Verweerder is vanaf E werkzaam als vrijgevestigd psychiater met een eigen praktijk. Sinds F stelt hij met enige regelmaat Pro Justitia-rapportages op. Hij is ingeschreven in het Nederlands Register Gerechtelijk Deskundigen (NRGD).

2.2

Klager is op G in hoger beroep door het Gerechtshof Arnhem-Leeuwarden (hierna: het hof) veroordeeld tot een gevangenisstraf voor de duur van zes jaren voor poging tot doodslag en poging tot opzettelijk iemand wederrechtelijk van de vrijheid beroven en beroofd houden. Ook is aan klager de maatregel van TBS met dwangverpleging opgelegd. Verweerder heeft tot het opleggen daarvan geadviseerd in zijn op 16 april 2010 uitgebrachte Pro Justitia-rapportage.

3. De klacht

De klacht luidt – zakelijk weergegeven – als volgt.

3.1 Algemeen

Verweerder heeft in het kader van een strafzaak tegen klager het hof geadviseerd aan klager TBS met dwangverpleging op te leggen. Zijn mede-rapporteur was de heer drs. H, een orthopedagoog. Het hof heeft het advies overgenomen. Klager is op 22 september 2014 in de I (hierna: de kliniek) geplaatst, alwaar hij op eigen verzoek opnieuw psychologisch is onderzocht. De kliniek komt tot een andere diagnose dan verweerder. Volgens verweerder zou klager zwakbegaafd zijn met narcistische en borderline trekken. Ook zou het risico op herhaling groot zijn en zou er een grote behandeldruk vereist zijn.
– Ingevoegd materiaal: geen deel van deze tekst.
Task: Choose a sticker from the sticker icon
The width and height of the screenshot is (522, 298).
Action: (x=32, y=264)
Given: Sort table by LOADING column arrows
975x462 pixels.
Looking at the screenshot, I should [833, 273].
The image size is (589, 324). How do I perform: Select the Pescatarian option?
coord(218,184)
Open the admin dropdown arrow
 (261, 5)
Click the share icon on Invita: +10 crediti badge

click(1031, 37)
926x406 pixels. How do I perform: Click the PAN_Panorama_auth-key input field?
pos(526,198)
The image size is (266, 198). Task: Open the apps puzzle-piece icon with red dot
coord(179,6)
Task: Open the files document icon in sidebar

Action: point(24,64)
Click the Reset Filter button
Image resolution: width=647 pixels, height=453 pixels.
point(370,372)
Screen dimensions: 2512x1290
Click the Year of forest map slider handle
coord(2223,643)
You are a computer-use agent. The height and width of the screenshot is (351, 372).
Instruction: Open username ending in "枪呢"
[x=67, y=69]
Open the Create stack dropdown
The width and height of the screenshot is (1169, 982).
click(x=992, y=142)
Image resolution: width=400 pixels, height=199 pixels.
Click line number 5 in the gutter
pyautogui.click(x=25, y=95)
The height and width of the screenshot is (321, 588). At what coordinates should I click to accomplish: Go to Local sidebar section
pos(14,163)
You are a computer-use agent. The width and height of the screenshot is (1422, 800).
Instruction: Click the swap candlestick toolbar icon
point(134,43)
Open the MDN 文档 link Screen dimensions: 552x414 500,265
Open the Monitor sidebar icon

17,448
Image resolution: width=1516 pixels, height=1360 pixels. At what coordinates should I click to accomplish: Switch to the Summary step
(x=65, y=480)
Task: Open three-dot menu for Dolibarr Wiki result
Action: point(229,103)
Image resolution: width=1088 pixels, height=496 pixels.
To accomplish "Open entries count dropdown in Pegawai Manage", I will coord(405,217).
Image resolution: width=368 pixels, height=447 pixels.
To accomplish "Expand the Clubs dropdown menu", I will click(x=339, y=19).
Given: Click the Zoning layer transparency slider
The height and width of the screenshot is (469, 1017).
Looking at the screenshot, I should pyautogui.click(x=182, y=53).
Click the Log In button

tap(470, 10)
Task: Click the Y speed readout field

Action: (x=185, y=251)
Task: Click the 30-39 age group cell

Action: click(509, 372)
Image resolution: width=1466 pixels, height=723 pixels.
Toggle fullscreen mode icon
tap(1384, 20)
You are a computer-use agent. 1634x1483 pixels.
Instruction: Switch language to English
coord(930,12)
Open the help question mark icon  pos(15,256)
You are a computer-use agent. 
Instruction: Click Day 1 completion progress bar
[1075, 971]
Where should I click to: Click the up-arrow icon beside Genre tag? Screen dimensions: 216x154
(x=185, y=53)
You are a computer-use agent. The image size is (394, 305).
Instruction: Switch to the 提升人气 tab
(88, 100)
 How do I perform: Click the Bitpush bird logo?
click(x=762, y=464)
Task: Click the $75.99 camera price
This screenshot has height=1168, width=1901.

De kliniek concludeert echter dat er sprake is van persoonlijkheidsstoornis NAO (staat voor: Niet Anderszins Omschreven) met afhankelijke en narcistische trekken en een laaggemiddelde intelligentie. Daarnaast schat de kliniek het risico op herhaling lager in dan verweerder. Voorts blijkt uit het psychologisch rapport dat klager goed meewerkt aan de behandeling en dat de prognose gunstig is omdat klager jong is en niet bekend is met gedragsproblemen of iets dergelijks. Evenmin is hij eerder in aanraking geweest met detentie en/of klinische behandeling. Klager stelt dat als de diagnose van de kliniek ook zo door verweerder was gesteld hij geen TBS met dwangverpleging zou hebben gekregen. Verweerder heeft hem in totaal tweemaal anderhalf uur bezocht. De rapportage is hem in een openbare gang overhandigd waarna verweerder hem er veel succes mee wenste.

3.2 Klacht

Klager is het niet eens met de inhoud van de door verweerder opgestelde rapportage. Verweerder heeft een onjuiste diagnose gesteld en zijn risicoprognose onvoldoende onderbouwd. Ook heeft hij niet onderbouwd waarom TBS met voorwaarden geen goede optie zou zijn bij klager. Door het voorgaande was verweerders advies aan het hof onzorgvuldig.

4. Het verweer

Het verweer luidt – zakelijk weergegeven – als volgt.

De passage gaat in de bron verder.